| FAQ - Personal Protective Equipment (PPE) - Archived Through 2012
What role does cornstarch play in latex allergies?
While the cornstarch often used as a powder to aid in donning gloves is not allergenic, it can carry latex proteins and allergenic chemicals from the glove material. The National Institute for Occupational Safety and Health (NIOSH) provides this caution related to powdered latex gloves (1): "when powdered gloves are worn, more latex protein reaches the skin. Also, when gloves are changed, latex protein/powder particles get into the air, where they can be inhaled and contact body membranes … (2). In contrast, work areas where only powder-free gloves are used show low levels or undetectable amounts of the allergy-causing proteins (3,4)."

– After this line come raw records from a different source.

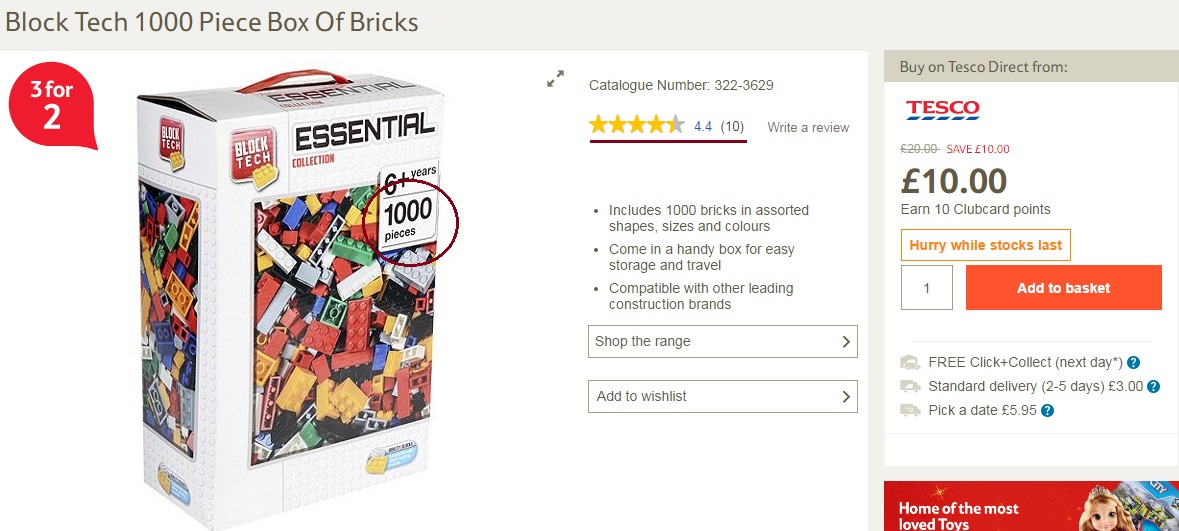Viewport: 1179px width, 531px height.
Task: Open the Write a review link
Action: [x=808, y=127]
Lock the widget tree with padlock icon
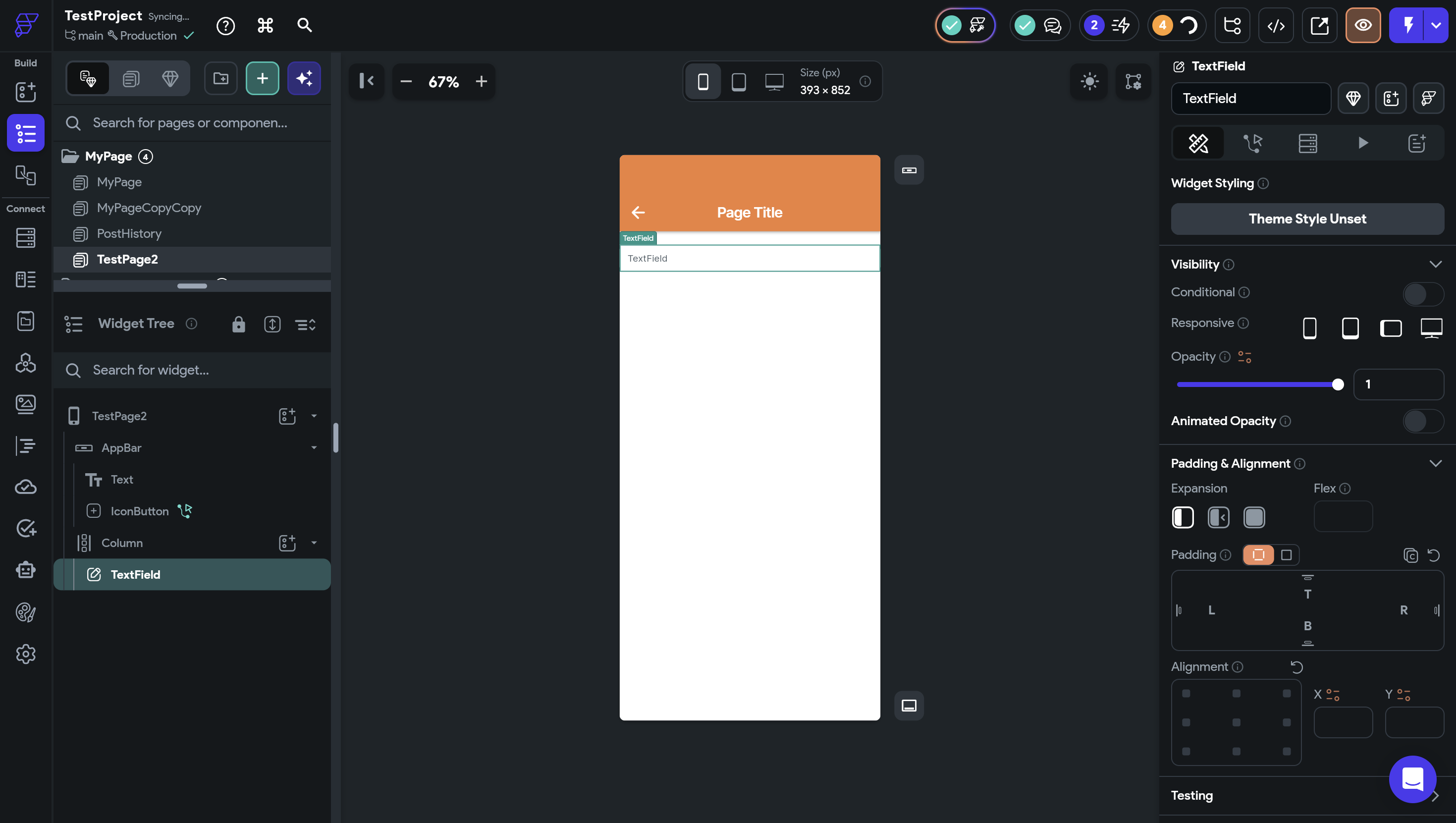 click(x=238, y=325)
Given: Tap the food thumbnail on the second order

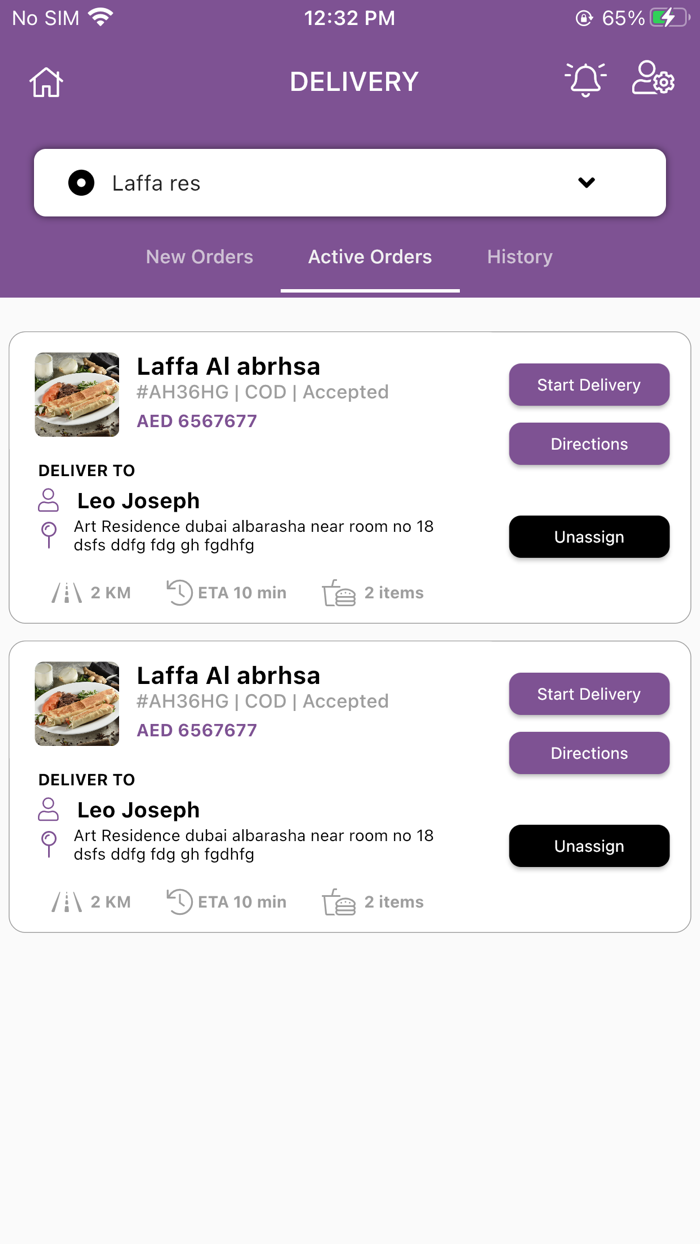Looking at the screenshot, I should point(76,703).
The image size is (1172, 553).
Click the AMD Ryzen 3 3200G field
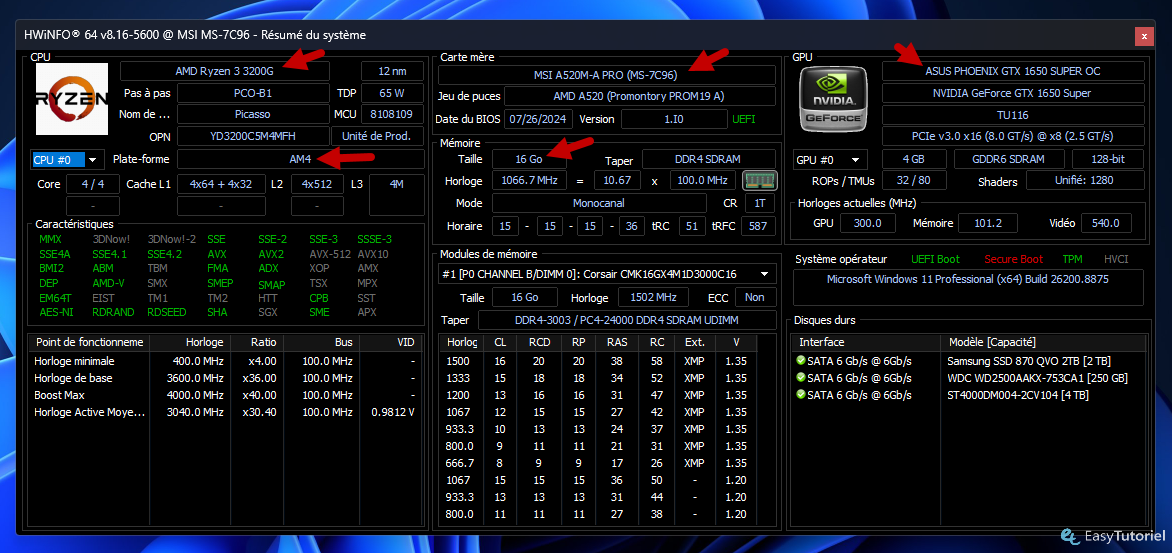coord(224,72)
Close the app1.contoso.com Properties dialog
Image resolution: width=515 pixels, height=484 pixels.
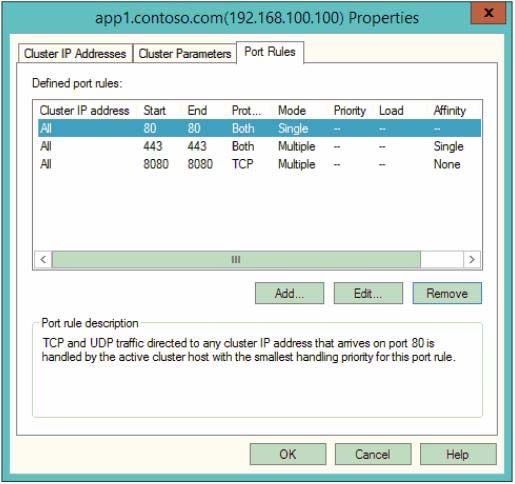pyautogui.click(x=488, y=13)
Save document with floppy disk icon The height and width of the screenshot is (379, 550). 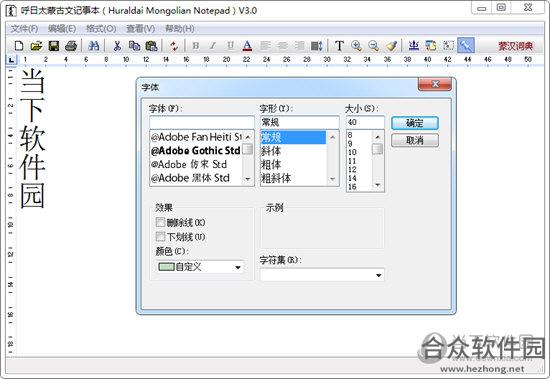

(1) DHHS. NIOSH Alert. Preventing Allergic Reactions to Natural Rubber Latex in the Workplace. June 1997. Publication No. 97-135
(2) Heilman DK, Jones RT, Swanson MC, Yunginger JW. A prospective, controlled study showing that rubber gloves are the major contributor to latex aeroallergen levels in the operating room. J Allergy Clin Immunol 1996;98(2):325-330.
(3) Tarlo SM, Sussman G, Contala A, Swanson MC. Control of airborne latex by use of powder-free latex gloves. J Allergy Clin Immunol 1994;93: 985-989.
(4) Swanson MC, Bubak ME, Hunt LW, Yunginger JW, Warner MA, Reed CE. Quantification of occupational latex aeroallergens in a medical center. JAllergy Clin Immunol 1994;94(3): 445-551.